Text shown →
((

# Plumbing, self cutting valves, any plumbers on here



## Clean-my-sxi (Feb 5, 2008)

Asked a question about an outside tap a little while ago, and i have decided to fit a proper copper pipe system instead of using one of those tap kits.

It will only be used for my pressure washer really.

Im looking at still using a self cutting valve for the t-piece coming off the mains pipe (due to the placement of the pipes)

Ive seen one that self cuts and allows a 15mm copper pipe to fit straight into it, the only thing is the self cutting valve has what appears to be a 6mm whole in it, so from the 15mm mains it will go through this 6mm hole to the new 15mm outside tap system.

Does anyone know if this will alter the water pressure/flow at all.


----------



## djohn (Mar 30, 2007)

Hi, Yes they do alter the flow a little, sometimes quite a bit. They don't actually cut the copper pipe away completely, more of a small 4 - 6 mm hole as you say, leaving the shoulder of the cut pipe inside the 15mm copper pipe which adds to the lack of pressure. Unless you have good pressure to start with then this method would be my last choice.

If you can turn the water off without much trouble then much better and quite easy to cut the 15mm copper and use a T piece + valve preferable a gate valve [One with a large round red handle on0 as these do give full bore. Not normally recommended for mains pressure, [Stop**** instead] but in this type of work will be fine.


----------



## Clean-my-sxi (Feb 5, 2008)

ok cheers mate, as said i was considering the self cutting as its such a awkward space to get to and the ppes seem quite frim in place, so if i cut one im not sure how much movement there will be to slide the T-piece into place.

Plus the self cutting valve with 15mm compression fitting on i have seen actually says its for gas, but i cant see why it cant be used for the water system aswell.


----------



## djohn (Mar 30, 2007)

Measure enough of the original copper pipe to cut off by gauging the distance from the shoulders of the T piece. You'll find once cut there will be enough movement in the pipe to slip the T piece on. The brass one you mention is fine but don't over tighten the nuts at each end when fitting, use a little boss-white or similar round the olives to ensure a nice water tight seal. You can also pop into B&Q and buy the T-Piece in 15mm plastic which is just as good, easier to fit as well and perfect for use with the copper pipe.

If you wish to you can buy a length of plastic pipe to finish off the tap fitting once you have made the connection to the copper, very easy to use, don't take off the nuts at each end of the fitting, just slide over the copper and new plastic pipe if you use it then tighten the fittings, again don't over tighten.

You'll find the plastic option is much cheaper and the chap in B&Q will give you a quick demo of how to do the work if you ask him, also he'll sort out exactly what you need.

I did mine last summer, cost less than £18 for brass outside tap with fitting for hose and wall plate plus 3 metres of plastic 15mm, one plastic T-piece and two 90 degree elbows, [bends] all in plastic requiring only a few turns at each end of the fitting to tighten the nuts and took less than 20 minutes to do the work although I do have 20 years of practise. Shouldn't take you more than 45 to 60 mins. Good luck.

))

Material →
((

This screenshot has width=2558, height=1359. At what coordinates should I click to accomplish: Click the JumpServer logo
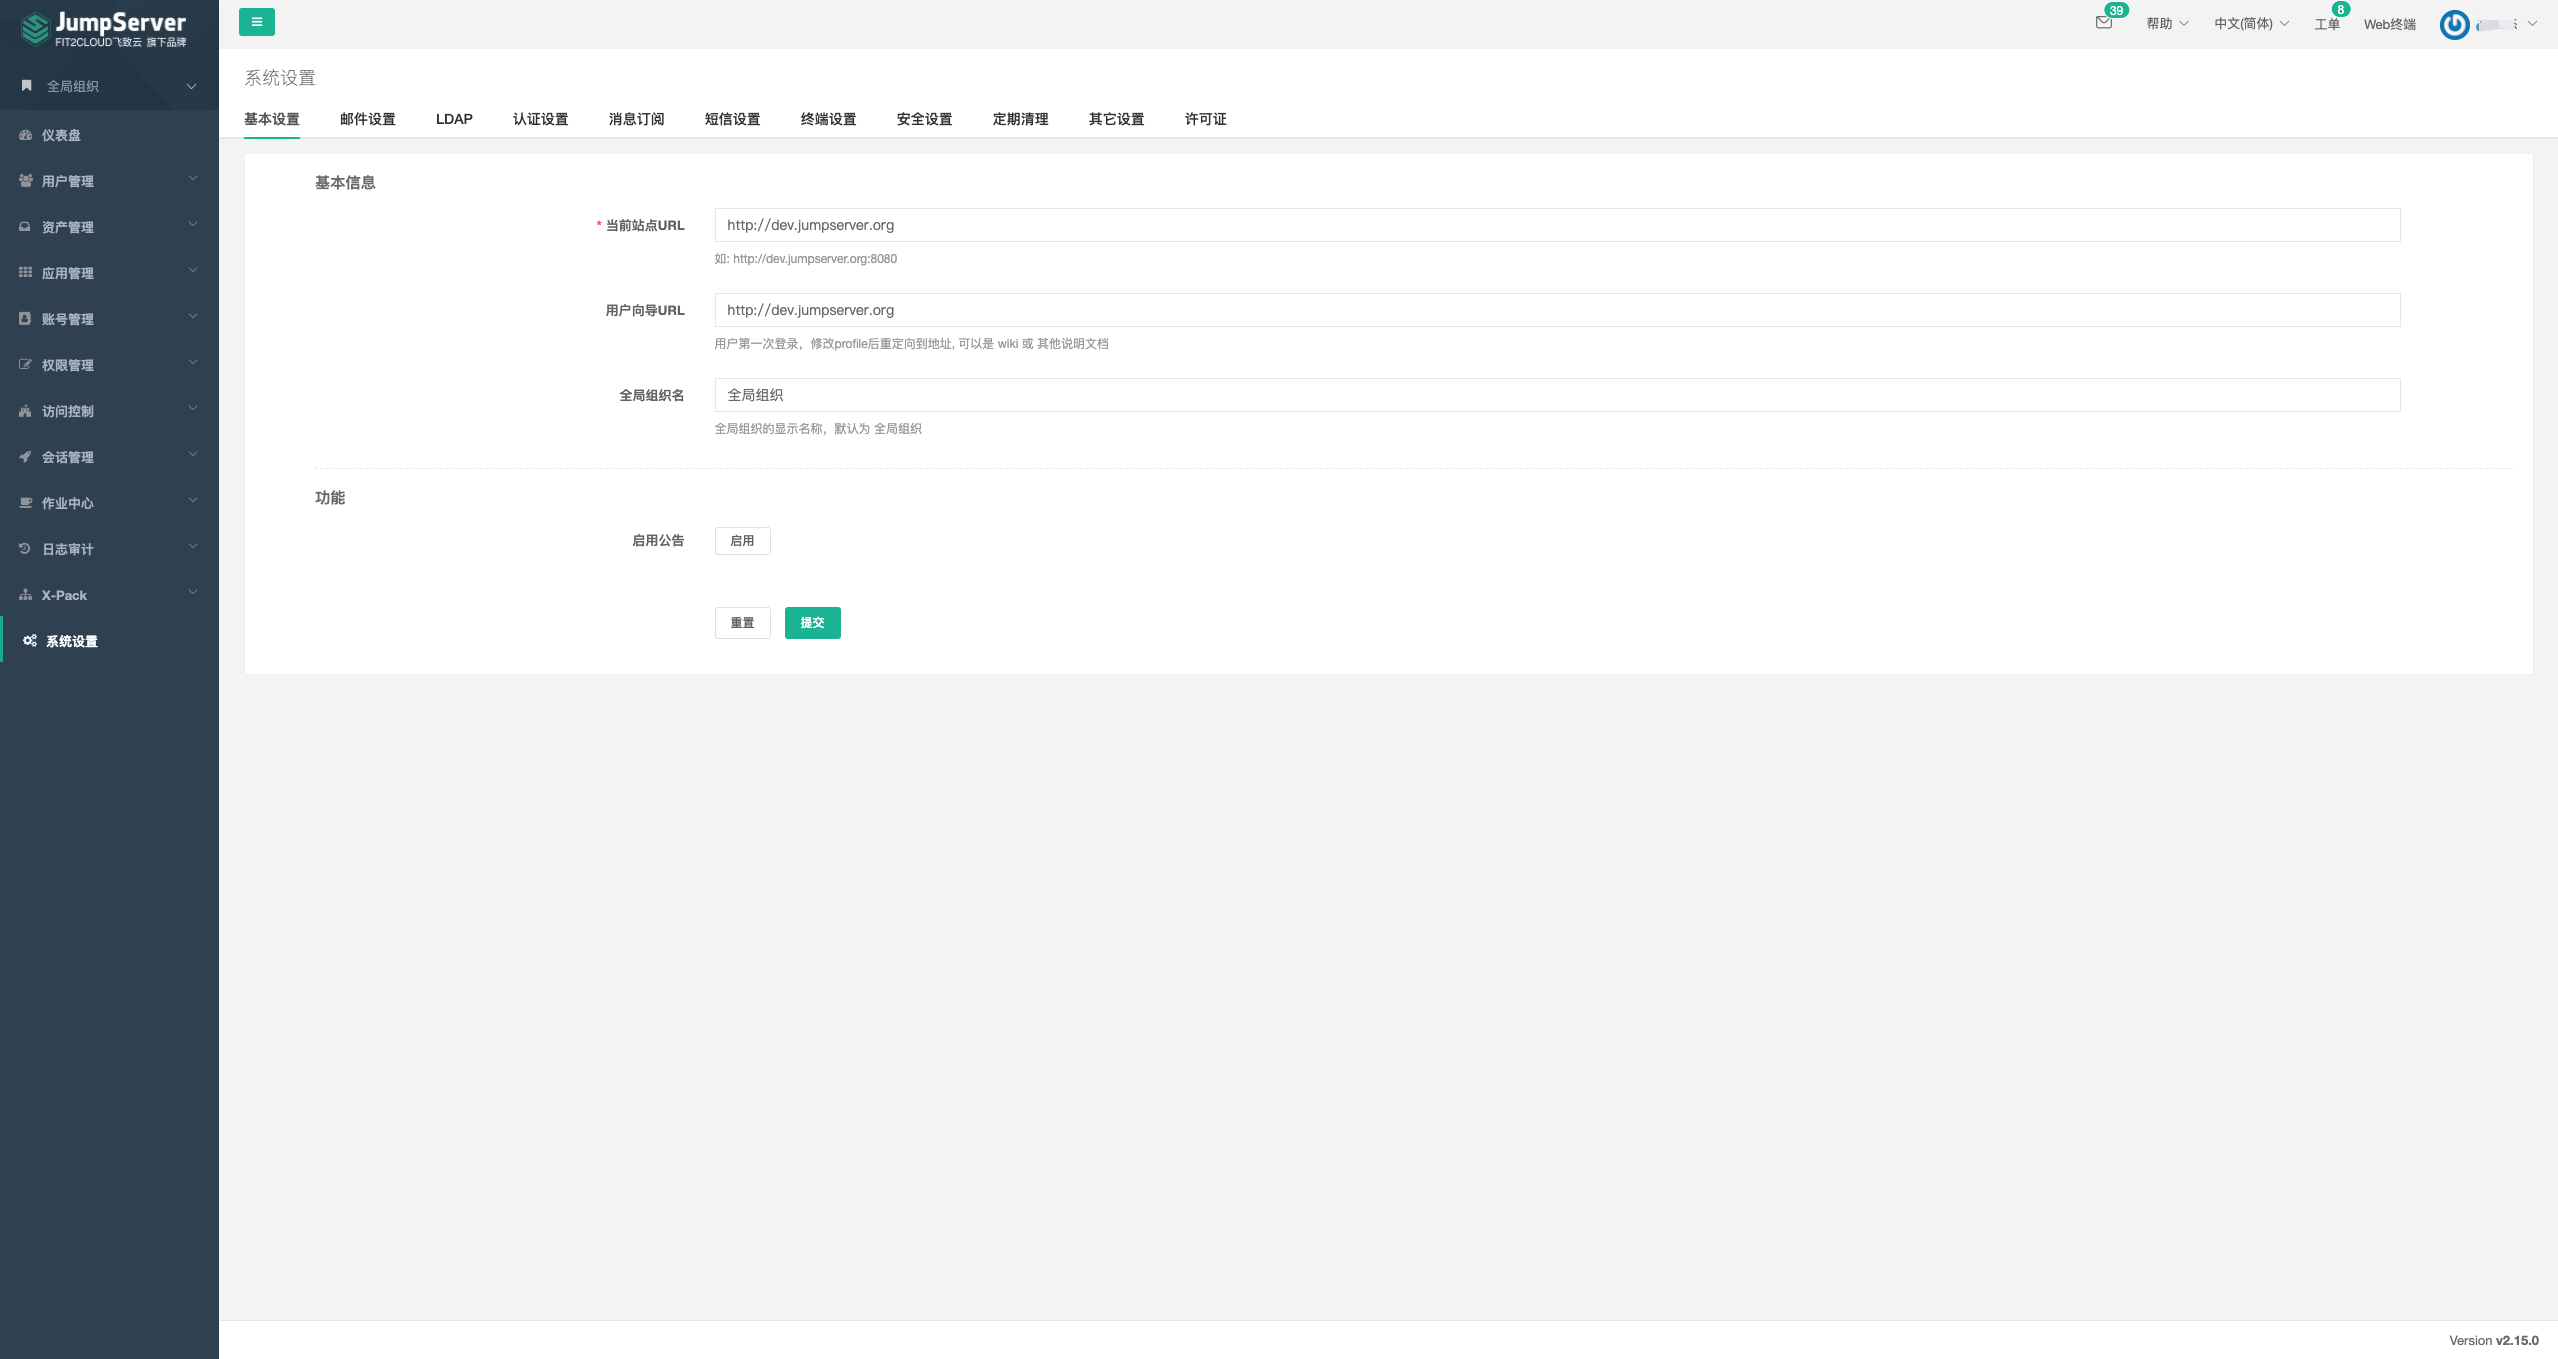coord(104,29)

))

Written instruction → Revise the plumbing thread from the words "Im looking at" through "outside tap system.", putting "tapping valve" in place of "self cutting valve". The data have no connection to the plumbing thread.

Complete response →
Im looking at still using a tapping valve for the t-piece coming off the mains pipe (due to the placement of the pipes)

Ive seen one that self cuts and allows a 15mm copper pipe to fit straight into it, the only thing is the tapping valve has what appears to be a 6mm whole in it, so from the 15mm mains it will go through this 6mm hole to the new 15mm outside tap system.